[start]
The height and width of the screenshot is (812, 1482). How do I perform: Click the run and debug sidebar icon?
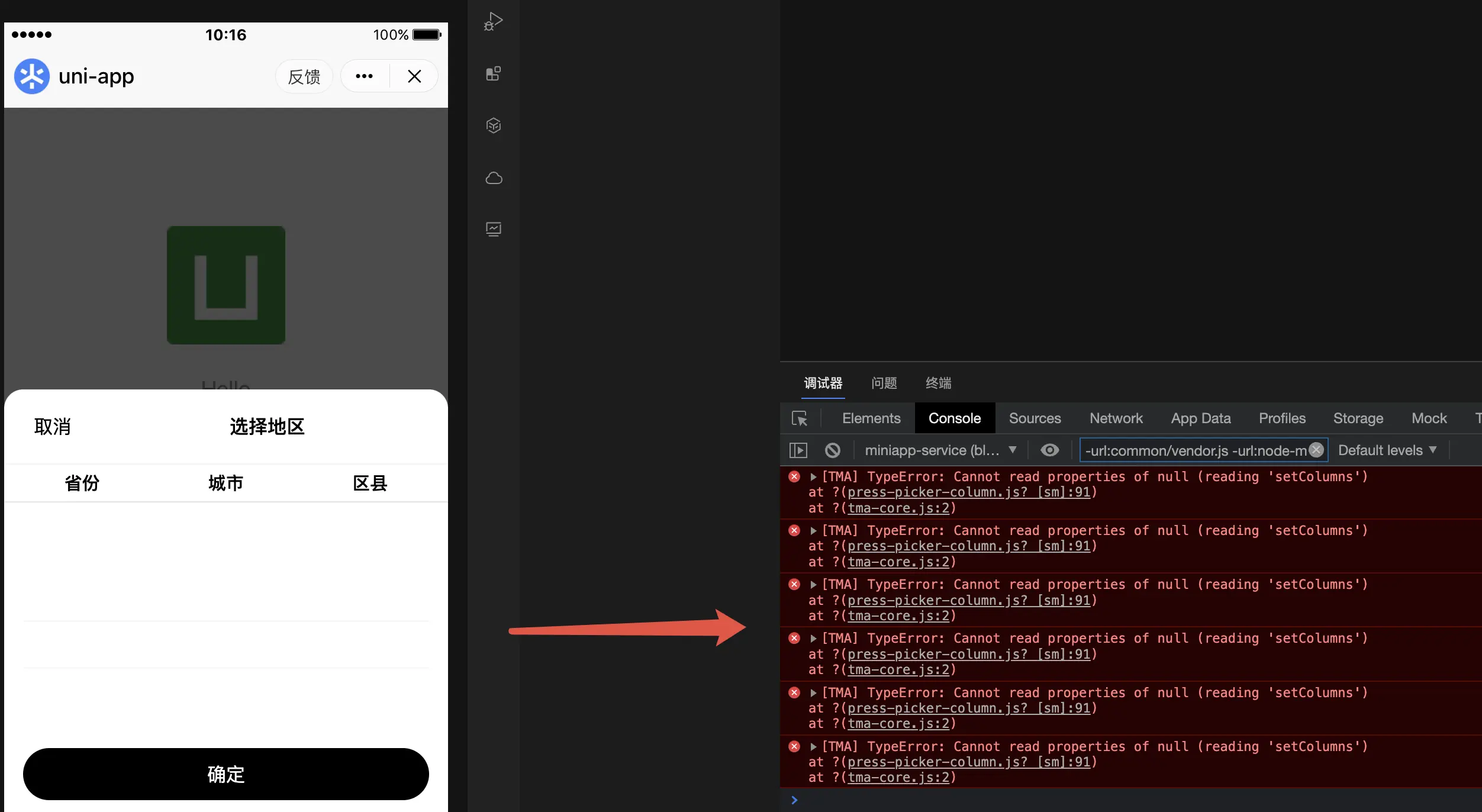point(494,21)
[end]
[start]
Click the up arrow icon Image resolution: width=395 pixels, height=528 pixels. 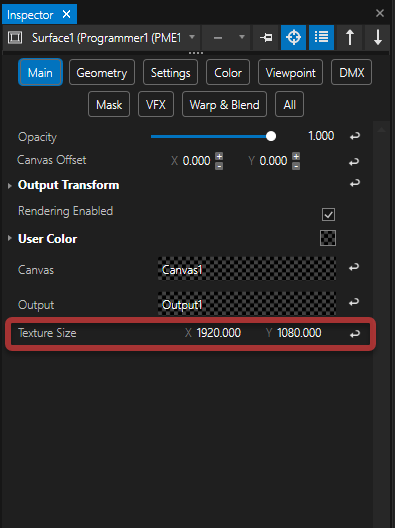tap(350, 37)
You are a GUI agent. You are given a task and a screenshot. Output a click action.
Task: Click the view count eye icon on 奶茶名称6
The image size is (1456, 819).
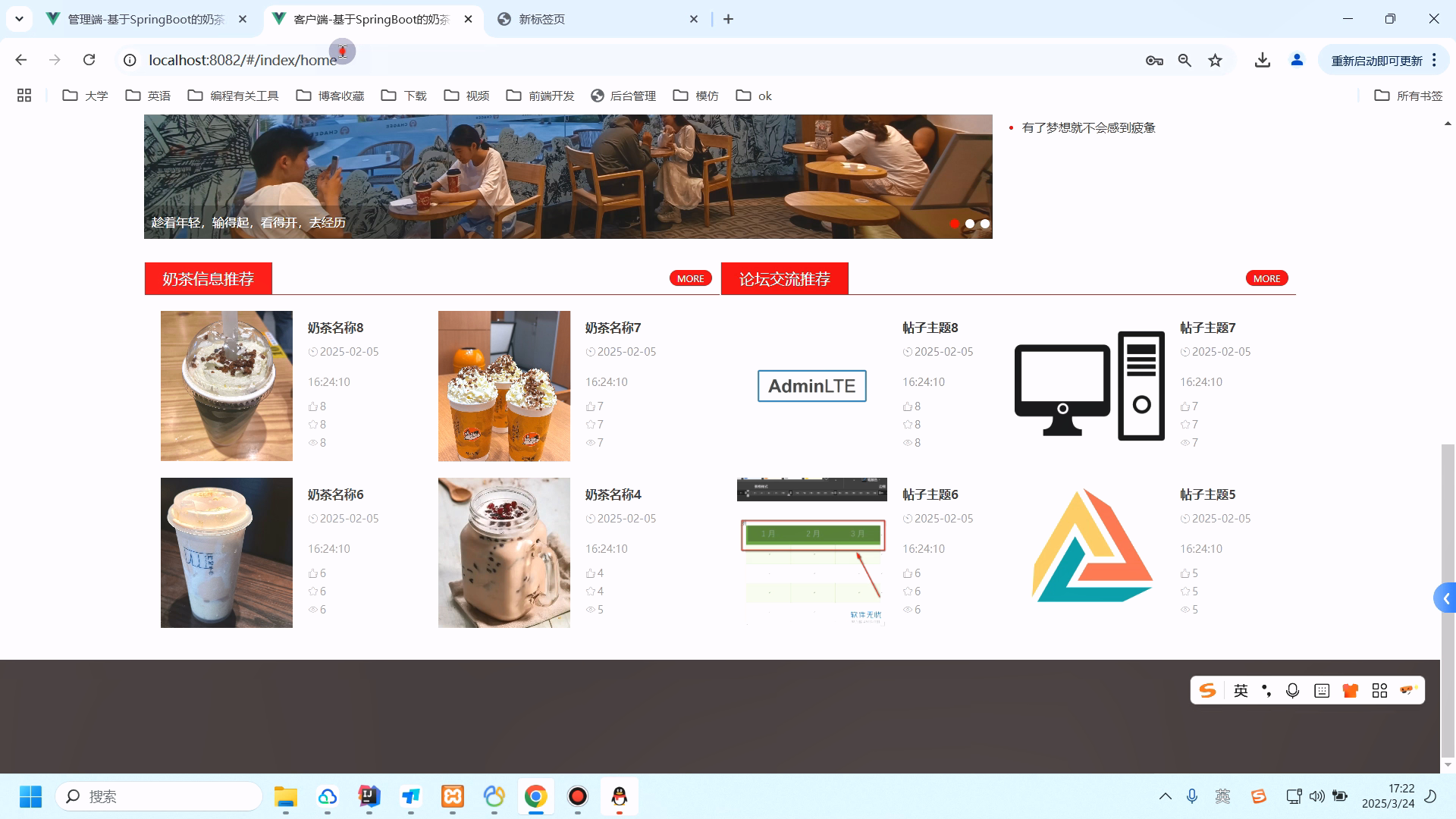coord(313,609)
[end]
[start]
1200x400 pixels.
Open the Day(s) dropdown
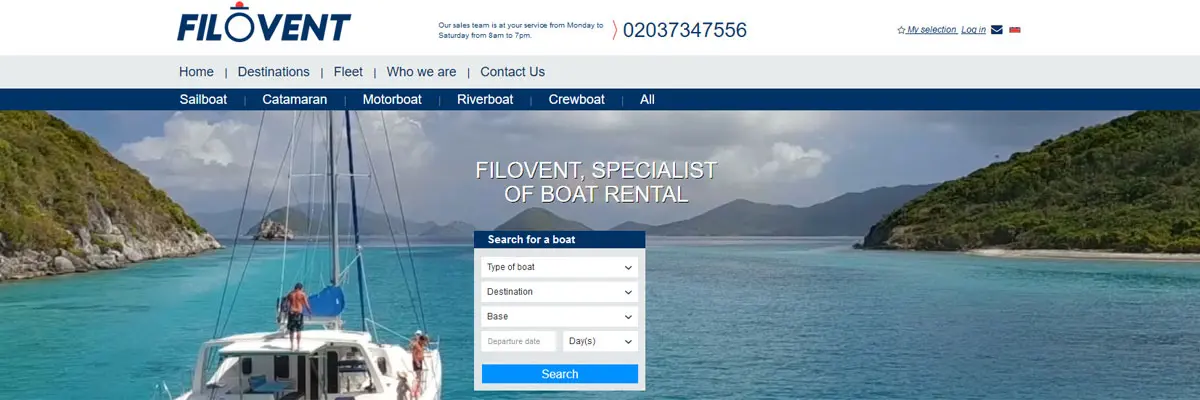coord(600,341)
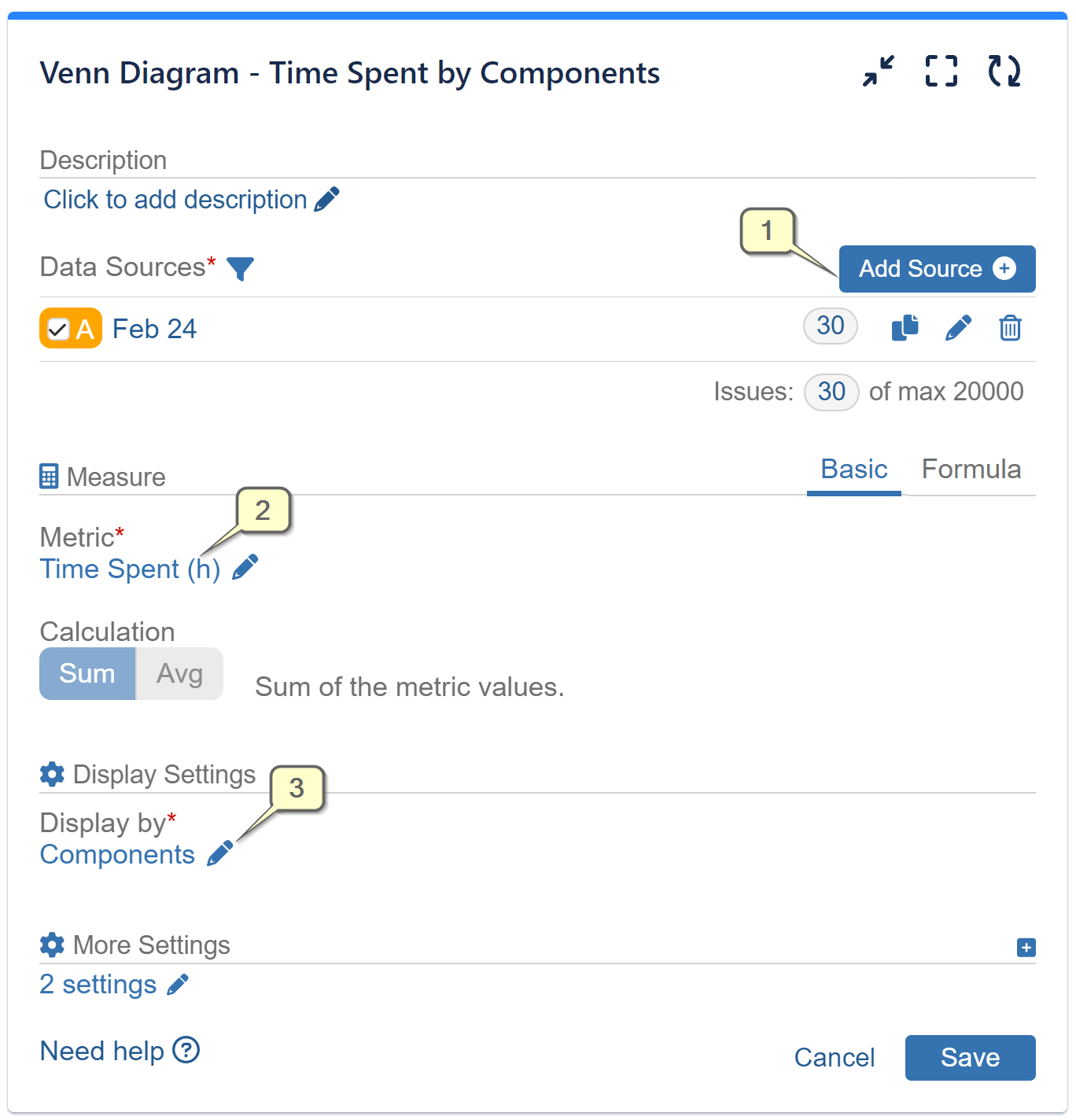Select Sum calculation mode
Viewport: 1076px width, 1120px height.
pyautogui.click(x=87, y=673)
[end]
▸ JOB
Copy the entries word for word, from the line containing "The height and" through the line containing "point(494,21)", including both of those lines. Leave the pictures out.

▸ RESULT FOR THIS EXERCISE
The height and width of the screenshot is (812, 1482). How do I perform: Click the run and debug sidebar icon?
point(494,21)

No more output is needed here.